● YOUR TASKS:
1. Write out the part of the passage on the backyard hens starting at "This picture was" and ending at "of hybrid crosses.".
2. In the passage on the backyard hens, what kind of rooster was crossed over the Isa Brown hens to produce the first home-incubated brood?
*** Opening of EXERCISE PASSAGE ***
I cannot do justice to the flavor and savor of our fried egg breakfast this morning. The creamy texture of the yolk... yum, I love my eggs right on top of the toast.
The two hens that layed these eggs are 8 months old, we could have encouraged them to lay earlier with a light in the barn, but it is a cold time of year to start laying eggs, so we let them concentrate their feed on keeping warm and growing to full size, and knew that they would start laying when the light approaches 12 hours. There is another batch of hens just now 6 months old who should start laying eggs this month as well.
This picture was taken a few months ago, they are now grown to full size. This is our first home-incubated brood, we crossed a Plymouth Barred Rock rooster over the commercial laying hen, called Isa Brown, which is a cross between Rhode Island Red and Rhode Island White. They came out with four distinct coloring, some more attractive than others, and had the vigour of hybrid crosses.
This rooster shows the characteristics of both parents, and even has some iridescent green feathers in his tail like the Rhode Island Red. The hens that look like the Barred Rock are just that, and do not have the red and green feathers. And there is a kind of White Barred Rock hen, the one who layed the first egg, who, to be honest, is not the most attractive of the bunch and looks a bit sooty. But she is the biggest hen, and won the prize for the golden egg.
*** Close of EXERCISE PASSAGE ***
*** Opening of SUPPLIED RECORDS ***
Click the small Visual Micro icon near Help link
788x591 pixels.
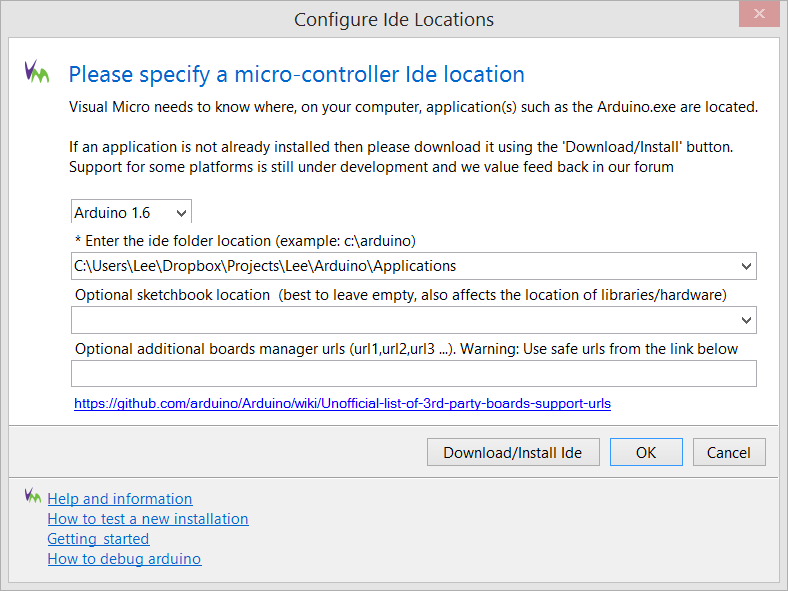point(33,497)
*** Close of SUPPLIED RECORDS ***
*** Opening of SUPPLIED RECORDS ***
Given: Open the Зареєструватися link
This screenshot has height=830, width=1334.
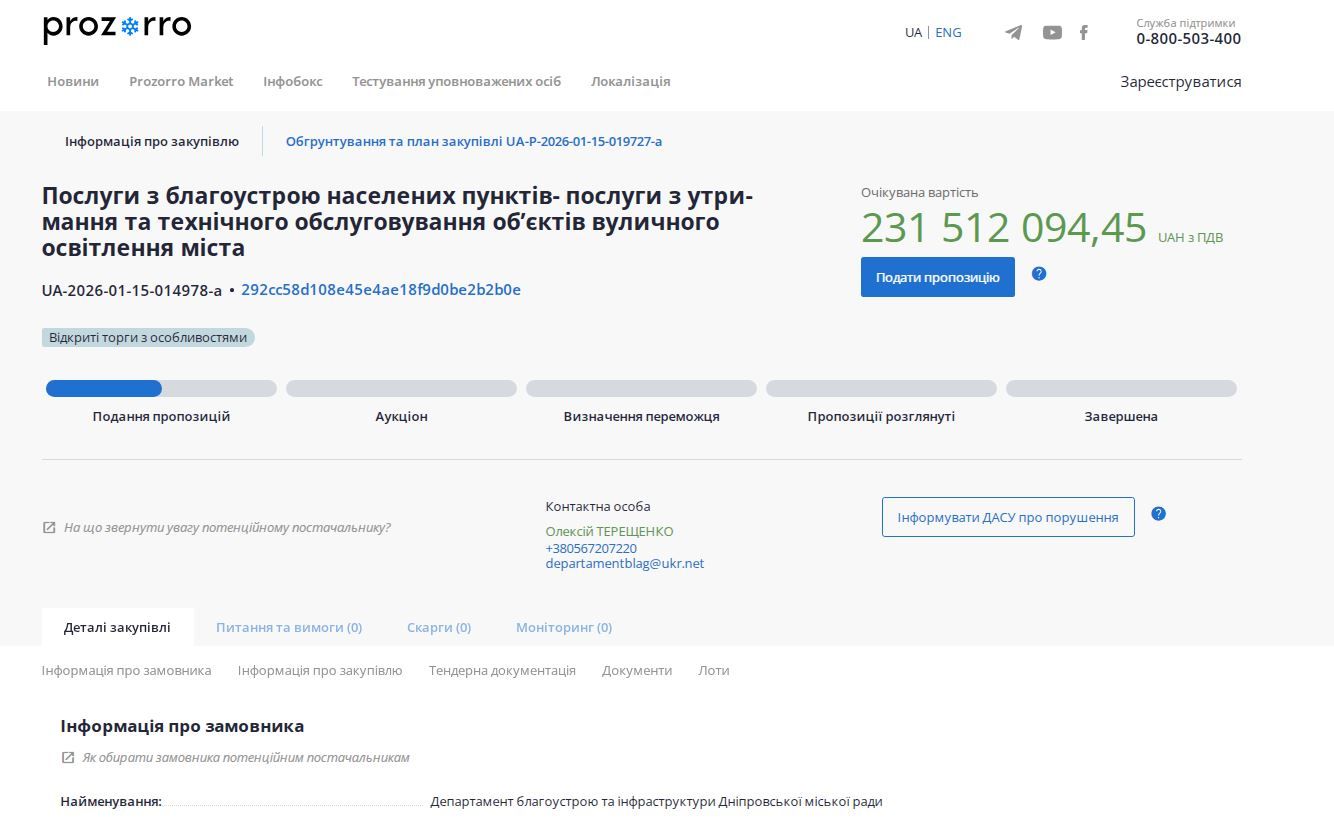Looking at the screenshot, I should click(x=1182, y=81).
*** Close of SUPPLIED RECORDS ***
● SOLUTIONS BY TASK:
1.
This picture was taken a few months ago, they are now grown to full size. This is our first home-incubated brood, we crossed a Plymouth Barred Rock rooster over the commercial laying hen, called Isa Brown, which is a cross between Rhode Island Red and Rhode Island White. They came out with four distinct coloring, some more attractive than others, and had the vigour of hybrid crosses.

2. A Plymouth Barred Rock rooster.